Enambelas tahun usia reformasi, yang memakan banyak korban
nyawa, akankah kita ikhlaskan untuk dirampas kembali, oleh para elite atau
oligarkhis partai politik? Dan kita biarkan mereka bertransaksi seenaknya, atas
nama kita tapi untuk kerakusan mereka, tanpa kita bisa mengontrolnya? "Hanya karena Anda tidak mengambil
minat dalam politik, tidak berarti politik tidak akan mengambil minat pada
Anda," itu nasehat Pericles, mirip iklan rokok yang mengatakan tinggalkan
menikmati rokok sebelum rokok menikmati Anda.

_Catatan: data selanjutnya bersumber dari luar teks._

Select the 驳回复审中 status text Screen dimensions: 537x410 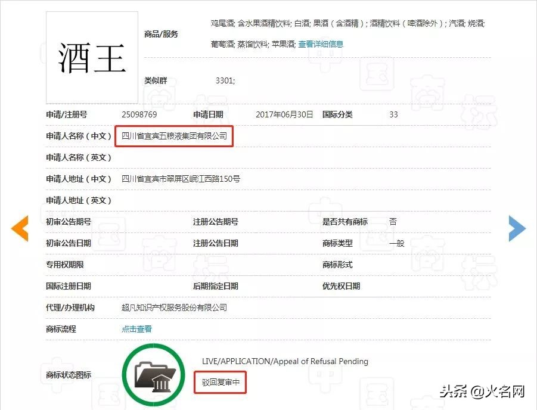click(220, 381)
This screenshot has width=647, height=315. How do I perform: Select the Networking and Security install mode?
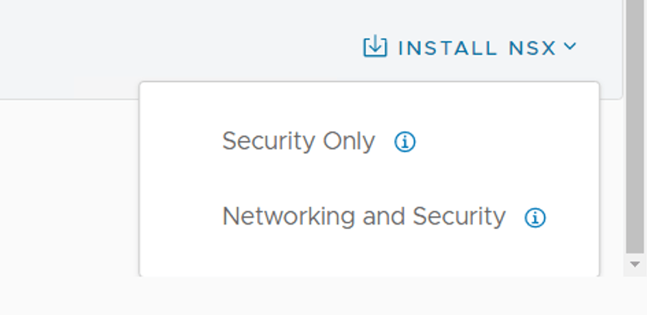364,217
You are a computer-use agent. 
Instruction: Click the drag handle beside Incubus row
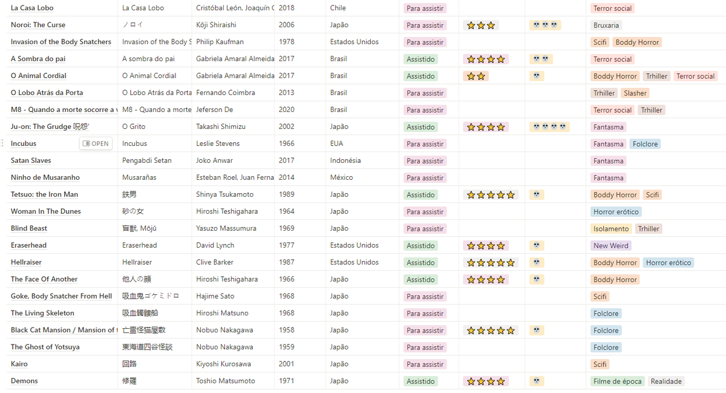3,144
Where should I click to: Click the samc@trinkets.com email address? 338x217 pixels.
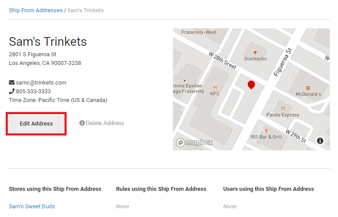click(41, 83)
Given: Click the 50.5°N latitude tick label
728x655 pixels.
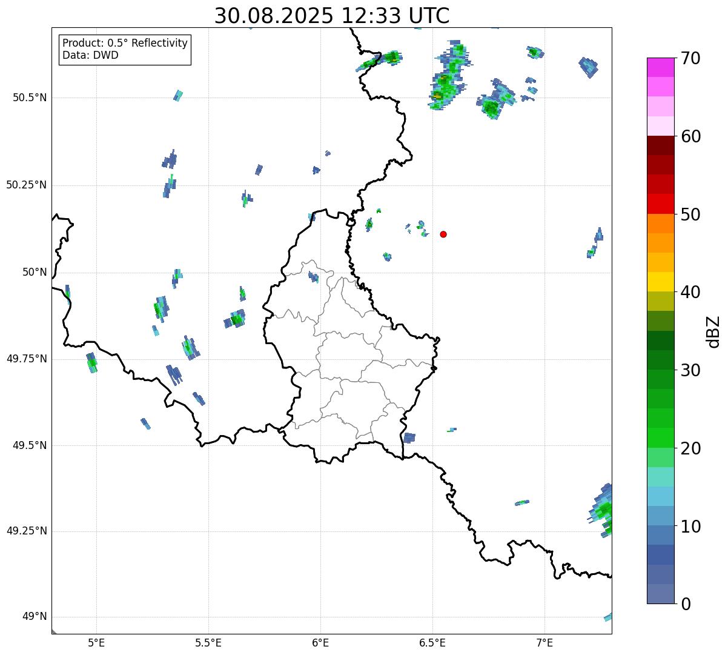Looking at the screenshot, I should [30, 98].
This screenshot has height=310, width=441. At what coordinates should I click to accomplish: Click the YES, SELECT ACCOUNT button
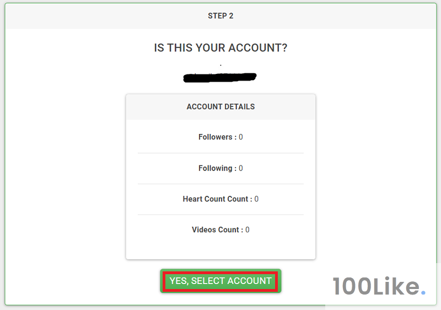(221, 281)
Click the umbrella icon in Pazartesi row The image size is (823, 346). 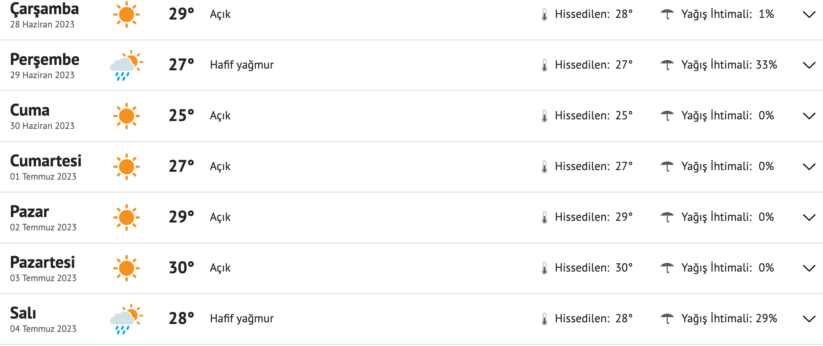click(x=667, y=268)
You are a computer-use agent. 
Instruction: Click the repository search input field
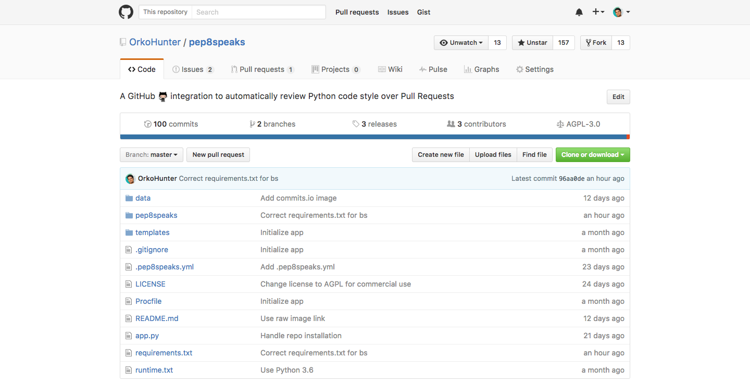pyautogui.click(x=259, y=11)
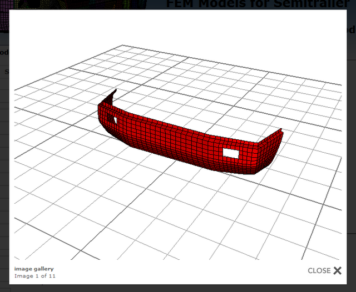Click the top-right corner of the grid floor
Viewport: 356px width, 292px height.
coord(339,85)
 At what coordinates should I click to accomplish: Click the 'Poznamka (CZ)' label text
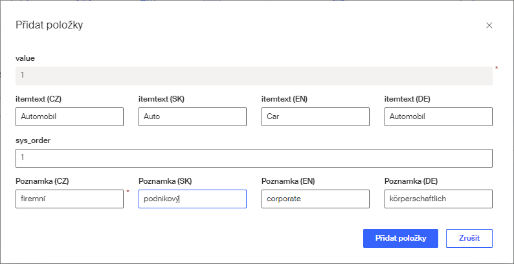(42, 181)
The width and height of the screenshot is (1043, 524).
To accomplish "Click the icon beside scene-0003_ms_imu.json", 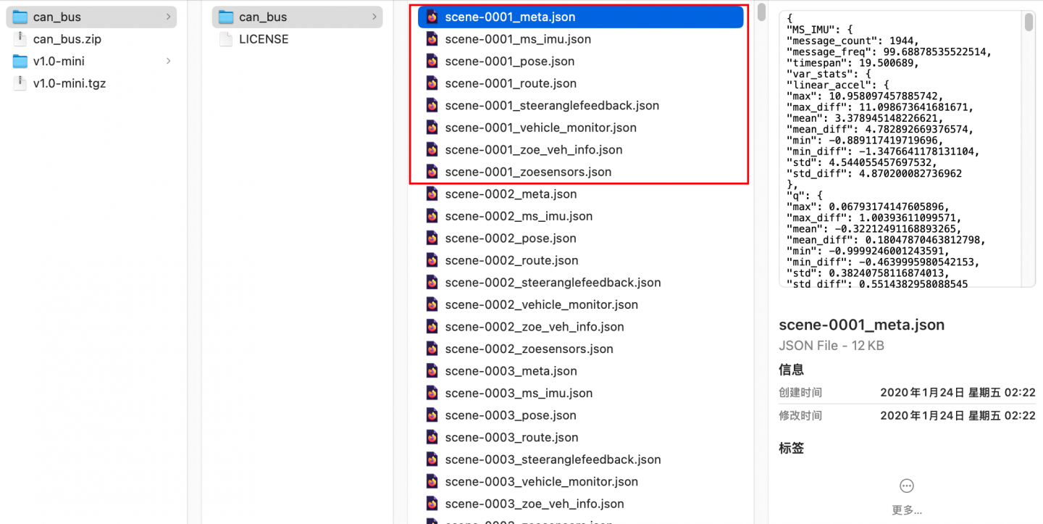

Tentu saja tidak. Kita tak ingin Indonesia dalam demokrasi
jalan mundur, untuk kembali menikmati senyuman palsu Soeharto sang jenderal. Dan
para komprador menghisap kita kembali, dalam pertumbuhan ekonomi yang rendah,
utang luar negeri tak terbendung, korupsi tanpa terkontrol lagi, dan lagi-lagi
kita tepuruk jauh lebih buruk dari Orde Soeharto, dengan daya saing dan
kualitas sdm yang tetap saja rendah.